--- Extracted entries Enclosed Below ---
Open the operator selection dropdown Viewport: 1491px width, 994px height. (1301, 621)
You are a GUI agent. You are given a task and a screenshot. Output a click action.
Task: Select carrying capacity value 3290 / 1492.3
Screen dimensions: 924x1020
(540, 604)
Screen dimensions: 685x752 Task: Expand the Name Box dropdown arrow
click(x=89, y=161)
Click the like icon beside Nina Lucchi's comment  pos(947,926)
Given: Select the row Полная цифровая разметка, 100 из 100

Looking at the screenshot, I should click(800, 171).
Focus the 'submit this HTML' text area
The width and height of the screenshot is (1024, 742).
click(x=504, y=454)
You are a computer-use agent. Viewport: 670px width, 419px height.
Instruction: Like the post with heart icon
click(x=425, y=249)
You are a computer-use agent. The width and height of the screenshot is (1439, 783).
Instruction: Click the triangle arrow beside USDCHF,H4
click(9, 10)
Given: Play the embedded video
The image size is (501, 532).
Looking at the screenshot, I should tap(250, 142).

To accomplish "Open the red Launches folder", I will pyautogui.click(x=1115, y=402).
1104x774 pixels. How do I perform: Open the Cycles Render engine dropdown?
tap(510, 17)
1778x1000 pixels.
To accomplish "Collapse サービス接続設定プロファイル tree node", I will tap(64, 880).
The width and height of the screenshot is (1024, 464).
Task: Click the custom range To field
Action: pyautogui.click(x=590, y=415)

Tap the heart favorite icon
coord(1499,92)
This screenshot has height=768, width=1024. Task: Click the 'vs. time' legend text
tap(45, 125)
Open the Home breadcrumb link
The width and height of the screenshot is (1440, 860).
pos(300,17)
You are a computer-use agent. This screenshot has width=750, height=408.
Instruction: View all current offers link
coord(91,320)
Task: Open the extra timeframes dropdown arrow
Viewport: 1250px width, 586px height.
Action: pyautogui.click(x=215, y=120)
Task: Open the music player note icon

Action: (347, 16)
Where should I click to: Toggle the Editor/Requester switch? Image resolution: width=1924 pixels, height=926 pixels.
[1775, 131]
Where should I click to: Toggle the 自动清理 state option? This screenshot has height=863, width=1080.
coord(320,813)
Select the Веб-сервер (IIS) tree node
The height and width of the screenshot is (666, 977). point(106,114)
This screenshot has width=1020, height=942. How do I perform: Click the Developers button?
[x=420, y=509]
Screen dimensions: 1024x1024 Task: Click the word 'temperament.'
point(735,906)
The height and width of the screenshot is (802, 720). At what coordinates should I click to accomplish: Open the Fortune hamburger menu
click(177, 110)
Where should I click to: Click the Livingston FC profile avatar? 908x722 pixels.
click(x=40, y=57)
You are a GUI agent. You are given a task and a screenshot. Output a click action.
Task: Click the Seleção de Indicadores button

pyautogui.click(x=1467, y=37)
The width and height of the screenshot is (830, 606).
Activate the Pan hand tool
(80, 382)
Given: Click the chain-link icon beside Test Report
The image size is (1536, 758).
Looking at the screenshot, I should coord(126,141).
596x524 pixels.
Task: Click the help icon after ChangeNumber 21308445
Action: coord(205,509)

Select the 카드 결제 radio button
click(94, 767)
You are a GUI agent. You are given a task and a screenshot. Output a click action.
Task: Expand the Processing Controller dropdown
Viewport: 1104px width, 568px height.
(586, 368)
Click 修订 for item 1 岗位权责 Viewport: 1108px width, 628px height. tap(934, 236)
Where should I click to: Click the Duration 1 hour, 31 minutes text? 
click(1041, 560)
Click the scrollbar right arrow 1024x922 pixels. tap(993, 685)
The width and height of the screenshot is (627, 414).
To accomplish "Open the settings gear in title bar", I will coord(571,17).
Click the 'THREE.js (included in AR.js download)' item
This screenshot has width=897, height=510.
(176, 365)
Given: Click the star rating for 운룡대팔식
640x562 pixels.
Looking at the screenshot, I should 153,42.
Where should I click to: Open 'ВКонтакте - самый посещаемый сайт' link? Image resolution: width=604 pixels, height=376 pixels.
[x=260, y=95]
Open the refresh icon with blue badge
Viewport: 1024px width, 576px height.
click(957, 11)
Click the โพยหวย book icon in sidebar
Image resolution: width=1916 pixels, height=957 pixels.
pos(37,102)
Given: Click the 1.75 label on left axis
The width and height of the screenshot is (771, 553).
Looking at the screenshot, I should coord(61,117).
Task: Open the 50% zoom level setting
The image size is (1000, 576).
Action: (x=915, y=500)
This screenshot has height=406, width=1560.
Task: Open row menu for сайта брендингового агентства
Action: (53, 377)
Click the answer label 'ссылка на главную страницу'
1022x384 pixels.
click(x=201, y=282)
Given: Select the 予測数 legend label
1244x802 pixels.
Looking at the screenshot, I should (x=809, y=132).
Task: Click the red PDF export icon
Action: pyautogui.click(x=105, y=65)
--- End of Enclosed Extracted entries ---
The expected answer is a copy of each line in the listing above that contains "computer".

You are a computer-use agent. Viewport: 670px width, 419px height.
You are a computer-use agent. The width and height of the screenshot is (1439, 783).
You are a computer-use agent. This screenshot has width=750, height=408.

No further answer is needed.